E pediu desculpas por tudo, desculpas por não ter sabido separar seu lado afetivo do nosso relacionamento estritamente profissional, desculpas por ter de alguma forma me ofendido, desculpas até por não ter sido original ao me colocar um apelido carinhoso e diferente, mas que era justamente aquele pelo qual minha família me chamava e pediu pra seguir só em seu caminho, porque só assim haveria de me esquecer, dizendo que não poderia mais ser minha companhia de todas as noites na hora de voltar para casa, que precisava de tempo e distància, que iria viver sua vida e deixar que eu vivesse a minha, que isso, que aquilo... e assim fez... desgraçado, filho da puta, como póde?

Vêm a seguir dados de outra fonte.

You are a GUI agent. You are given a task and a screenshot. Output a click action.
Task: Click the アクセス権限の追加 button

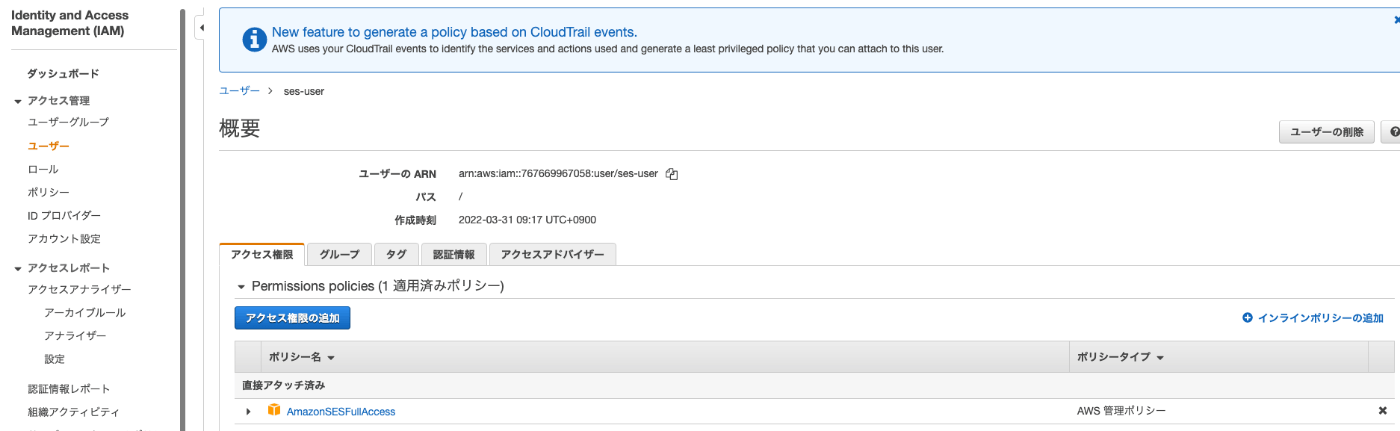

Sabe, espelho, ficou meio chato, ficou meio esquisito. Já éramos amigos e aqueles episódios não poderiam estragar tudo. Se é que se pode ser amigo de alguém que já disse te amar. Cedi um pouco e fui procurá-lo. Queria-o perto de mim. Ansiava por isto. Andava aflita com muita coisa e de repente tudo começou a dar certo em minha vida. Contei-lhe tudo que se passava, nos mínimos detalhes. Poucas vezes mais pude presenciar seu sorriso fácil, sua palavra amiga. Essa reaproximação foi só um jeito de lhe dizer adeus, de lhe dizer o quão ele era importante pra mim, porque minha atividade profissional logo estaria centrada em outro canto da cidade, longe dele. Dele, que até o último minuto ficou comigo. Dele, que se havia autoproclamado meu trovador.
Hoje, apesar do silêncio de estrela miúda que reina entre nós, somos amigos sim. Amigos.
Espelho, espelho meu! Consegues porventura reproduzir o vazio que existe em mim? Sei que não, tu não me prestas mais, e já aviso que em dez segundos haverei de quebrar-te junto à quela parede, porque há dez minutos estou defronte aos teus cristais, tentando acertar o penteado dos meus cabelos e não consigo porque em ti eu vejo unicamente não o meu reflexo... mas o do meu distante trovador.